Are Republicans deluding themselves that they have reasonable, colorable (under the law) arguments? As to the ultimate issue, as to whether impeachment is warranted, even if all the facts are as they seem to be that Trump attempted to shake down the Ukrainian government for an unjustified investigation to implicate his chief political rival (at present), I suppose one can make the argument (demur) that this does not merit impeachment. But as to a true subject of Trump’s requested “investigation” of the Bidens or Ukrainian involvement in the theft of Clinton or DNC emails, I can find no substantive basis. I can find no substantive grounds for the bullshit* defenses offered to date by Republican members of the House. The degree of bad faith, of intentional wrongdoing in the sense of promoting frivolous and misleading argument would, in most courts of law would draw a firm reprimand (or worse) from an impartial judge. In short, “crazy foolishness,” as Collingwood describes it, maybe crazy like a fox. The henhouse and not the truth is the object of the venture. And we should note that while none of this “unintelligence” (intentional or no) is either new or unique, it is no less reprehensible.

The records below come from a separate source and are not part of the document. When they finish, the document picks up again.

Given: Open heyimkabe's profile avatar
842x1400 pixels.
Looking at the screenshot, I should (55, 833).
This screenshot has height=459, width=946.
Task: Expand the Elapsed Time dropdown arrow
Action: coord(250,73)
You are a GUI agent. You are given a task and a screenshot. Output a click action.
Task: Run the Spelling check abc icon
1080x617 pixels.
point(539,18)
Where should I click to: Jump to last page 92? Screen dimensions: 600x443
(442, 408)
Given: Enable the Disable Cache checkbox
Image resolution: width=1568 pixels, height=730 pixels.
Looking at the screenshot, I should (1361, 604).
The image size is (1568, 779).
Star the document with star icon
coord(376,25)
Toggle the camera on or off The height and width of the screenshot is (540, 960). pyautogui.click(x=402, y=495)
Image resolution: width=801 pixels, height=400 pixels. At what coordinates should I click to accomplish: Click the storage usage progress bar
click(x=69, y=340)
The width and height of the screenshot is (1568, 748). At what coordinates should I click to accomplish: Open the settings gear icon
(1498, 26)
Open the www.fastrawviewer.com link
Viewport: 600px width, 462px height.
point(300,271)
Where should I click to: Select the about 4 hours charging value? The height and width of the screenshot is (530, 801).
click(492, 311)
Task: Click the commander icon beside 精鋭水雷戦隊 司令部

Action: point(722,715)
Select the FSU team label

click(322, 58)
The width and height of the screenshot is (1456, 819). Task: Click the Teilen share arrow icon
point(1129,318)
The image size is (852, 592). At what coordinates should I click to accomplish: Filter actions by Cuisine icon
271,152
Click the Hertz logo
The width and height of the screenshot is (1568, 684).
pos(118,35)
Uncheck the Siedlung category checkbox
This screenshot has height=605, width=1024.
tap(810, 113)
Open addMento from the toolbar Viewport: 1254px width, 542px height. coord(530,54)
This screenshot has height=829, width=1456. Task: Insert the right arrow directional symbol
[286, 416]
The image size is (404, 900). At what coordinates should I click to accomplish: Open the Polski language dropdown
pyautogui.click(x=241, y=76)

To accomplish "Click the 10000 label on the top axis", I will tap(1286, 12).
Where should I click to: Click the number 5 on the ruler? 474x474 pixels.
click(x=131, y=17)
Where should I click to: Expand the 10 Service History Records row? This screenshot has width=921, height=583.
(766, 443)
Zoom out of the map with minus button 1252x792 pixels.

Before we close, we should turn one last time to Collingwood’s discussion of the role of the body politic in promoting and tolerating a tyrant or despot. Collingwood attributes a break-down in political judgment to laziness. “Sanity” is an effort, “daydreams” are a breeze. If we don’t want to make the effort, we can take up the tyrant’s offer: “an end to the intolerable weariness of sanity.” Collingwood anticipates the post-war work of Hannah Arendt when he calls upon us to act to shape our future by thought and speech.
In the throws of the early days of the war against Nazi Germany and after the fall of France, Collingwood offers his readers, his nation, and those who share the values that he promotes, a different path. Collingwood, the great philosopher of history, calls upon us to eschew Hegalian and Marxist fantasies of “scientific laws” that foretell our future. Instead, he calls upon us to be the actors and not mere props in the play of our future:
Our relation to the future is not that the future, while it is still future, is to be foreknown by us; the future can be known only when it has become the present; but that it has to be made by us, by the strength of our hands and the stoutness of our hearts.